Truth Will Out
husband outside a church. She said, ‘I’m the one in the wedding dress!’ and tried to laugh but something caught in her throat and the laugh was choked off.
    The detective said, ‘Maybe I could speak to your husband.’
    ‘You’ll be lucky. He packed his bags years ago, silly sod!’
    ‘So there’s just you and your son?’
    ‘My daughter’s married with three kids. Jem was a late arrival, as they say. He’s a good kid. A bit young for his age but that’s no bad thing. He’ll get himself a job before long and that’ll give him something to do. Keep him out of mischief.’
    ‘I’ll call back later then, Mrs Rider, but if Jem comes back, please tell him to come down to the police station as he might be able to help us with this missing person enquiry.’
    She nodded and showed him out. So this chap who’d gone missing was staying at the Romilees Hotel. A bit posh, then.
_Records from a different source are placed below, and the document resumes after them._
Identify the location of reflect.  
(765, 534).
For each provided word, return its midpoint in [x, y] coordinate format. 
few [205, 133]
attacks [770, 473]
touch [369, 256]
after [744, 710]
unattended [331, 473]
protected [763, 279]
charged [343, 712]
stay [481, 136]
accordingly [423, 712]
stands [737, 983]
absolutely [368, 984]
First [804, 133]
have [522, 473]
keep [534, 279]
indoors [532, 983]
She found it impossible to care about people like that. Rich people. ‘Fat cats’ her husband had called them. They had too much. Too much luck. Too much money. Too much everything. Served the blighters right if they got burgled now and again. They could afford it.
    As she closed the front door the cat slipped back into the front room and leaped on to the armchair. Emily went back into the kitchen and stared round sightlessly. Where the hell was Jem, she wondered, and what had he done – if anything? It wasn’t like him to stay out all night. He liked his home comforts, did Jem. Please God he wasn’t going to turn out like his father.
    Her anger was turning into anxiety.
    Biddy and Alice were eating their lunch when they heard a car draw up outside.
    Alice said, ‘Oh no! Not the police, please! But it might be Lionel!’
    Biddy almost choked on her cold sausage and salad while Alice sprang to her feet and rushed to the front door. It was not the police, nor was it Lionel. Instead it was Maude, who stood on the front step waving to two people who drove off in their car.
    ‘Maude!’ cried Alice. ‘Oh, let me look at you! How thin you look!’
    As Maude stepped into the hallway, Alice threw her arms around her neck and hugged her. Biddy arrived and Primmy went mad, dancing round Maude’s feet and whining hysterically until Maude disentangled herself from Biddy’s arms and bent to make a fuss of the dog.
    Biddy cried, ‘Oh, Maudie love! Thank goodness you’re back. You’re much better off here than stuck in a hotel with a lot of strangers.’
    ‘I’m going back later today,’ Maude told her as she sank on to a chair in the kitchen and looked round the familiar room with pleasure. ‘I began to feel that I’d never see my home again,’ she confessed. ‘I know that sounds melodramatic but . . .’
    Biddy stared. ‘Going back? But why?’
    Alice put the kettle on and prepared cups and saucers, and then she and Biddy finished what was left of their lunch while Maude explained her situation.
    ‘Mrs Cobb, the hotel’s owner, is in Folkestone for a few hours to visit her mother who’s rather unwell. Derek Jayson, Mrs Cobb’s brother, has driven us over and will take us back some time this evening. The police insist that I stay nearby in case of – of what they call developments. If Lionel had gone missing from here the Folkestone police would handle it but as we were in Sussex the Hastings police have to deal with it.’
    ‘Which makes sense,’ Biddy said, ‘although I’d feel happier if you came home.’
    ‘I can’t, I’m afraid. They feel I should be on the spot. I did wonder whether to ask one of you to stay with me in the hotel but it wouldn’t work.’
    ‘I’d come,’ said Alice.
    ‘That’s kind of you but then Aunt Biddy would be here on her own and that would worry me.’
    Biddy muttered something about ‘not liking hotels’ and Maude said, ‘I know how you feel. And there’s no way round it. You two are here – safety in numbers. I’m being looked after in Hastings.’